**Aufgabe:** Nehmen Sie bitte den folgenden Text über die Neuerungen beim beA nach seinem letzten Satz auf und schreiben Sie ihn weiter.

**Bereitgestellter Text:**

Wie funktioniert das neue beA für Berufsausübungsgesellschaften und wie die neue Fernsignatur?

Von RA André Feske, Präsidiumsmitglied der RAK Berlin

 

Anknüpfend an die Beiträge im Kammerton von 6/2021 und 11/2021 geht es heute um die seitdem wichtigsten Neuerungen im elektronischen Rechtsverkehr (ERV) und dem besonderen elektronischen Anwaltspostfach (beA):

Jeder Nutzer der beA-Weboberfläche hat es bemerkt:

Das beA hat inzwischen ein neues Gesicht. Über Vorzüge oder Nachteile der neuen Oberfläche mag man geteilter Ansicht sein. Wichtiger sind aber die technischen Änderungen vom 09.06.2022 und 01.08.2022 (beA Version 3.14) und der bis zum Jahresende notwendige „Kartentausch“.

**Bereitgestellte Daten:**
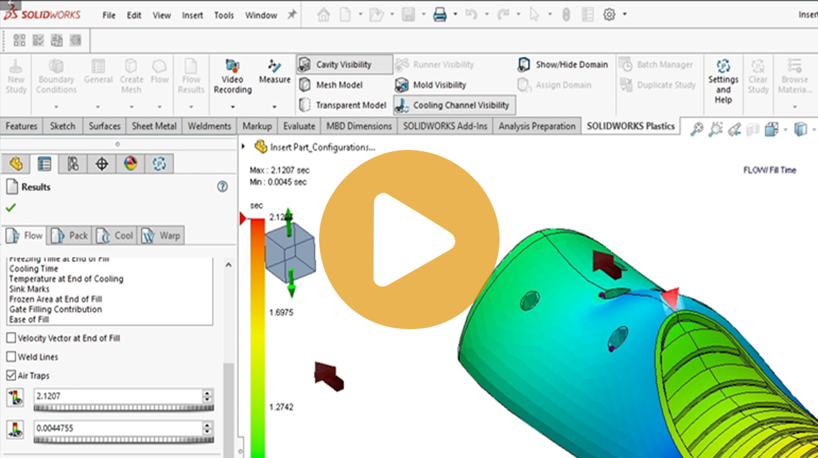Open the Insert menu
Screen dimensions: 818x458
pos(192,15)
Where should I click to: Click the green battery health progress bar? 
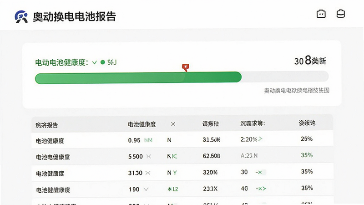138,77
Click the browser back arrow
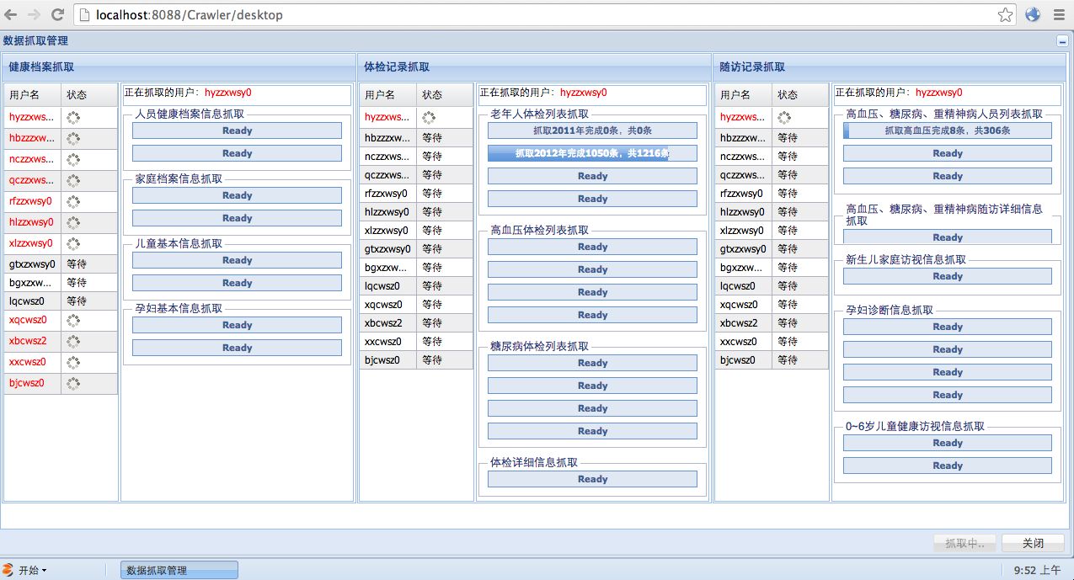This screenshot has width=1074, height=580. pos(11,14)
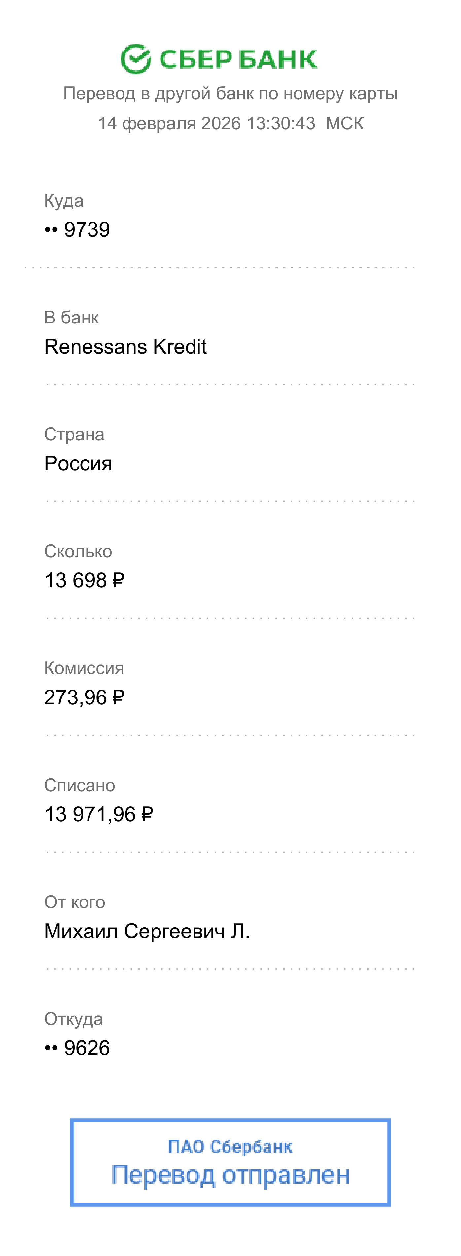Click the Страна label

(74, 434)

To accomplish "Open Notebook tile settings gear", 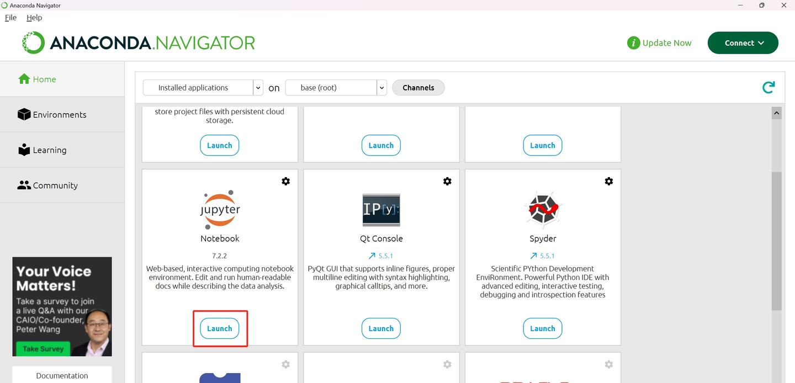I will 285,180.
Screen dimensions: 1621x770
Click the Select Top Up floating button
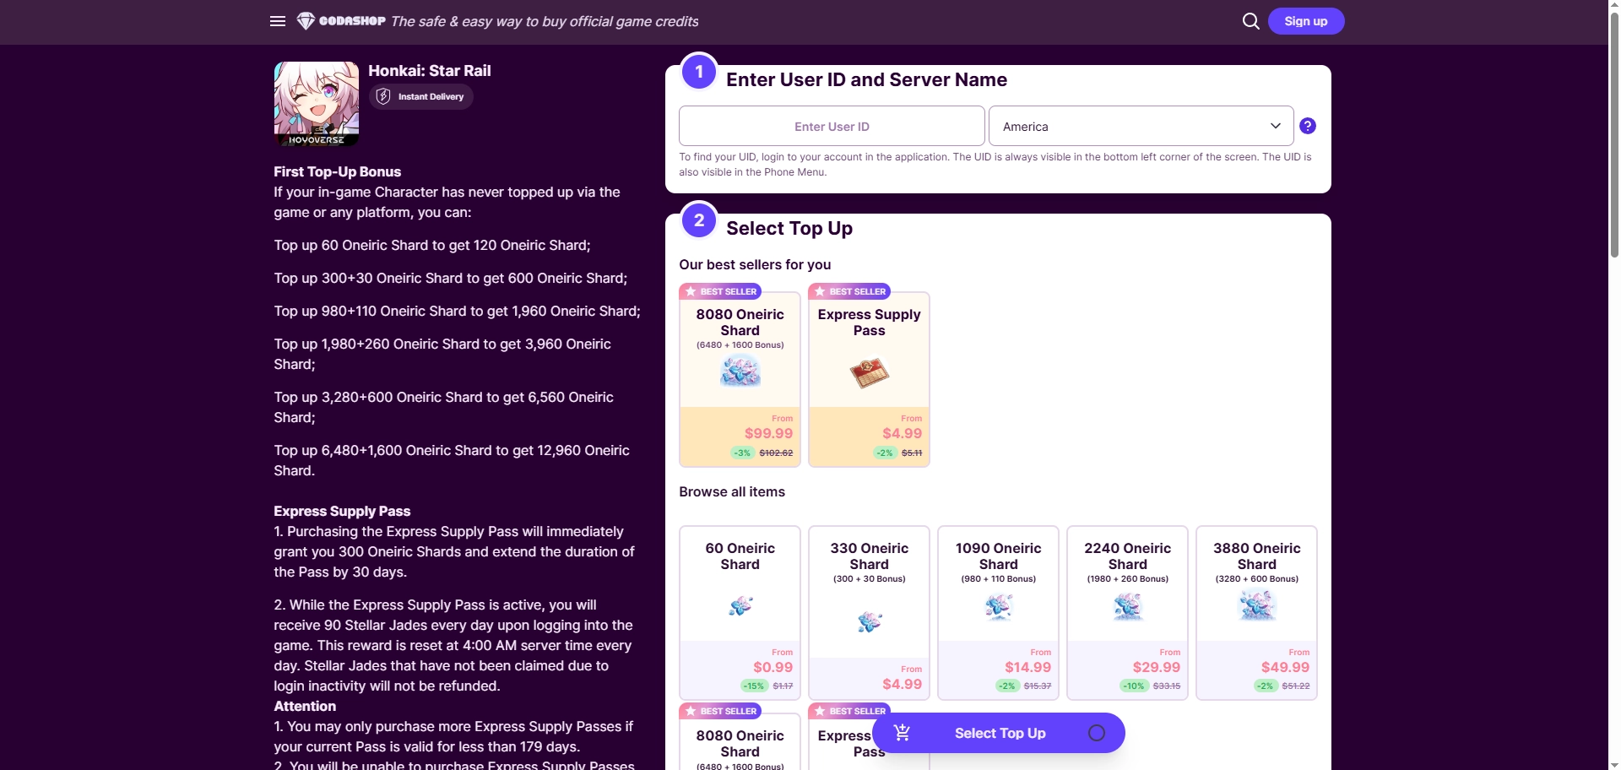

**Die Antwort:**
 

1. eBO, § 10 ERVV

Von vielen noch unbemerkt, ist das beA seit dem 09.06.2022 (wieder) auch für „Nichtanwälte“ erreichbar. Diese können nun elektronische Post an jedes beA senden. Rechtsgrundlage ist § 10 ERVV und § 19 II RAVPV

Das elektronische Bürger- und Organisationspostfach (eBO) kann von jeder natürlichen oder juristischen Person und von Personenvereinigungen (insbesondere: Gewerkschaften, Arbeitgeberverbänden, Unternehmensverbänden) eingerichtet werden. Also von jedem potentiellen Mandanten oder Gegner eines Mandanten.

Die Inhaber eines eBO können daraus nun ebenfalls über einen „sicheren Übermittlungsweg“ senden, § 130 a IV Nr.4 ZPO. Identität und Authentifizierung des Absenders sind geprüft. Das ist der Unterschied zum ehemaligen „Bürger-EGVP“.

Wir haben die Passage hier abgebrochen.